本文抜粋 »
:::

近年になって、昔ながらの自由放任な資本主義が終わりを告げることがますます明確になってきている。
十九世紀の遠く昔からこの事実は先見の明あるさまざまな人物たちに理解されてきたが、一九一四年から一九一八年の戦争の惨事、ロシア革命の成功、ファシスト体制の勃興によってさらに何百万の人にとっても明瞭になった。こうしたファシスト体制は厳密な資本主義をとらず、イギリスや合衆国といった昔ながらの民主主義国では手の施しようがなかった問題を解決できるかに思えたのだ。
ここ六年間の出来事はまさに強調すべき教訓である。間違いなくあらゆる場所において流れは計画経済へ向かい、所有権を絶対視して金儲けが最大の動機であるような個人主義的社会から離れていっている。
しかしこの展開と同時に知識人の反抗が起きている。これは自分たちの特権が脅かされていることを理解した資産家のたんなる不安ではない。大多数とは言わないまでも、現代における最高の知性の持ち主たちの大きな割合が事態の変化に動揺し、経済的安全だけが価値ある目標なのかどうかを疑っている。

:::

提供された記録 »

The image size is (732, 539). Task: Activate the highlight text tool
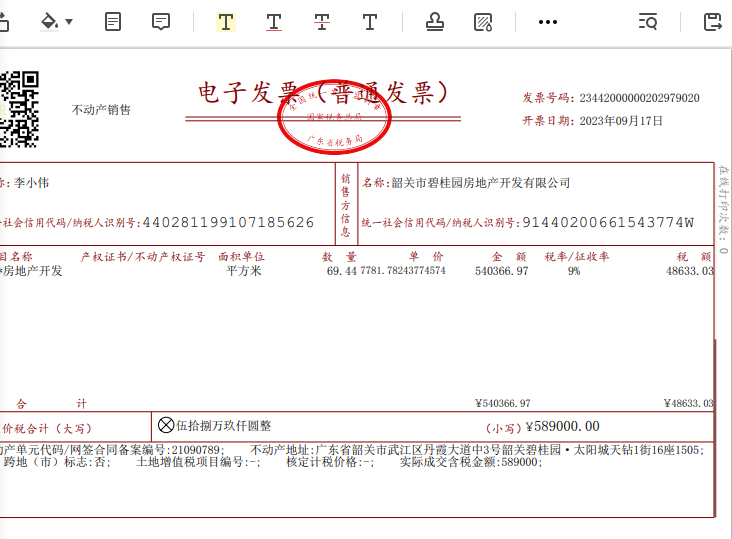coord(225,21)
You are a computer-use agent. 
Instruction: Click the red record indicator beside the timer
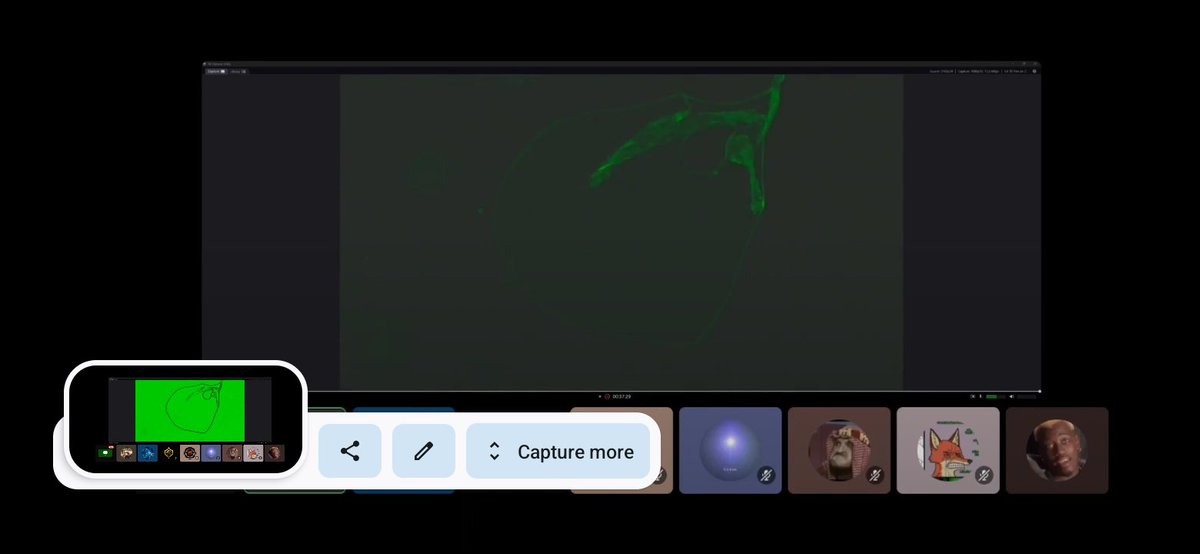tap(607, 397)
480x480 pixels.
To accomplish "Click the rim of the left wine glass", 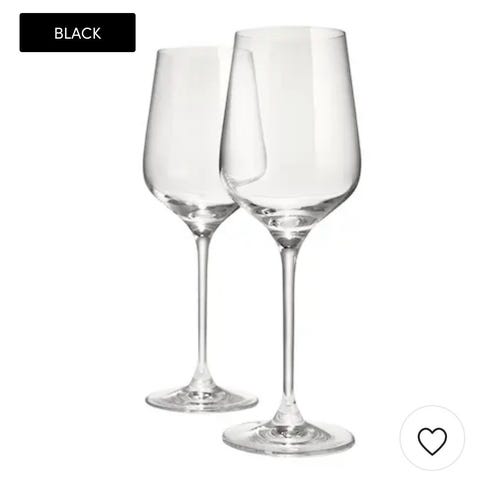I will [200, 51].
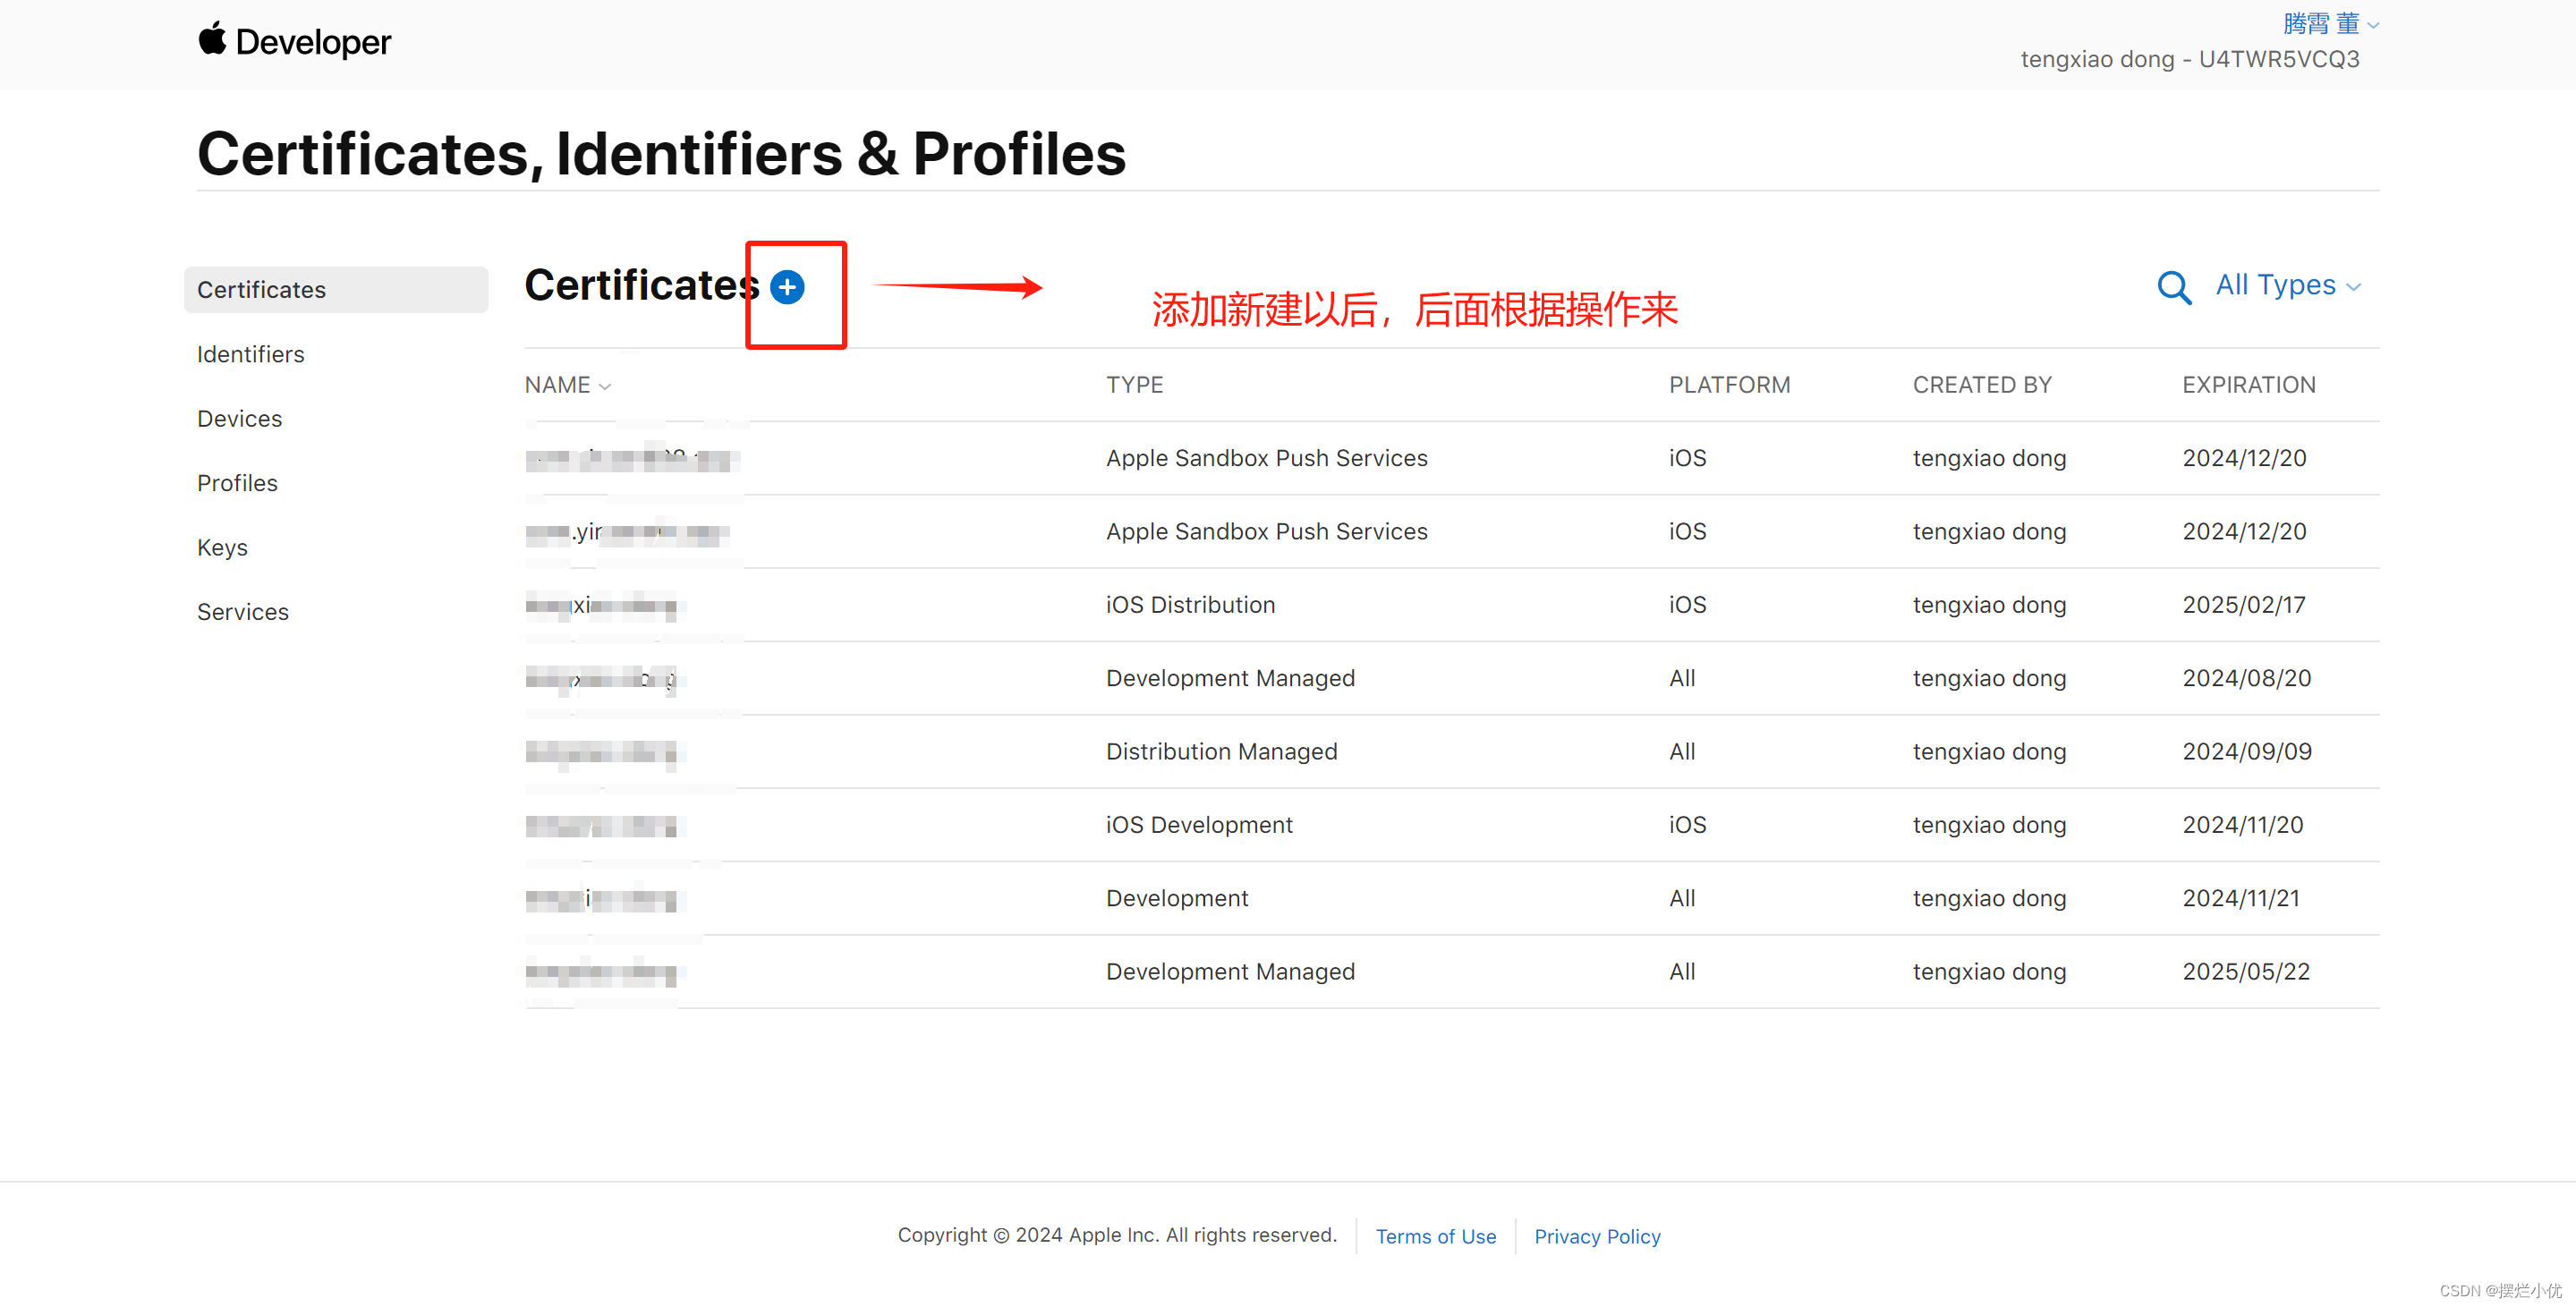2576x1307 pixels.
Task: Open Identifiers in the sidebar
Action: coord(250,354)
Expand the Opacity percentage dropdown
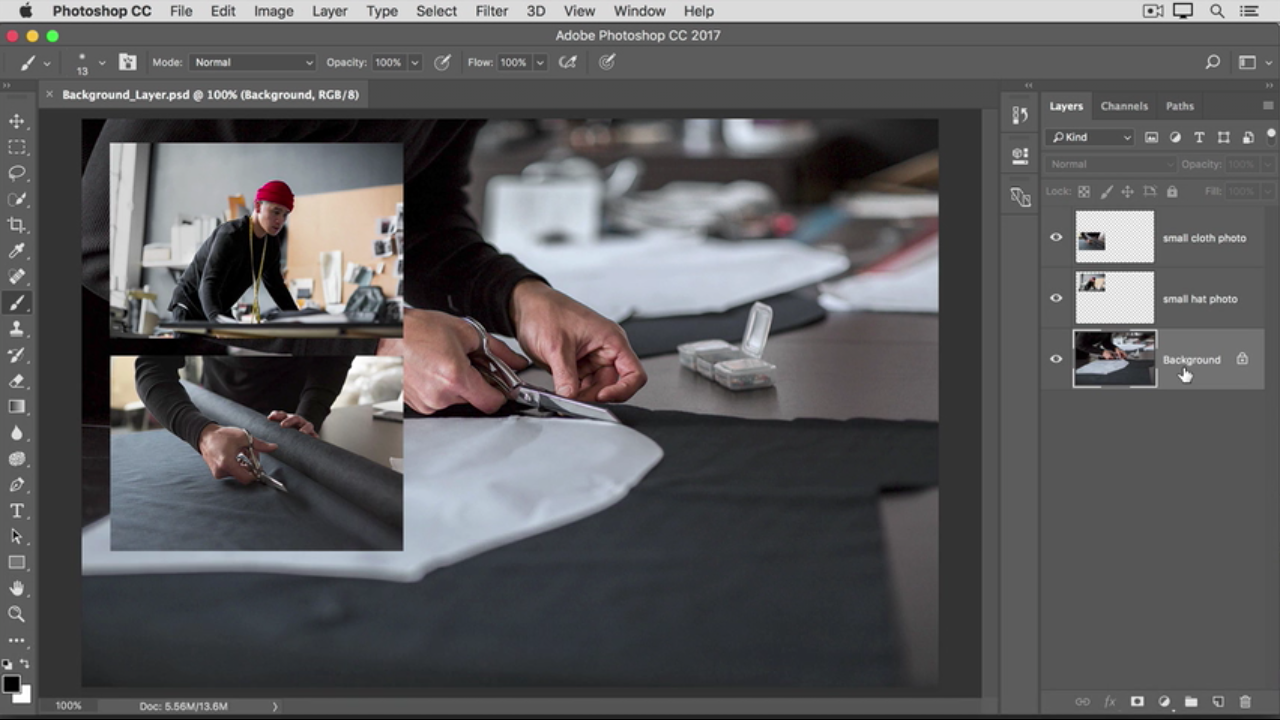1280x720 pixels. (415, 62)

:::

目的 »
本文のうち「近年になって、昔ながらの自由」から「を解決できるかに思えたのだ。」までを、両端の語句も含めて書き写してください。その際、「ファシスト体制」を「全体主義体制」に置き換えてください。 記録はこの課題には一切関与しません。

課題の解答 »
近年になって、昔ながらの自由放任な資本主義が終わりを告げることがますます明確になってきている。
十九世紀の遠く昔からこの事実は先見の明あるさまざまな人物たちに理解されてきたが、一九一四年から一九一八年の戦争の惨事、ロシア革命の成功、全体主義体制の勃興によってさらに何百万の人にとっても明瞭になった。こうした全体主義体制は厳密な資本主義をとらず、イギリスや合衆国といった昔ながらの民主主義国では手の施しようがなかった問題を解決できるかに思えたのだ。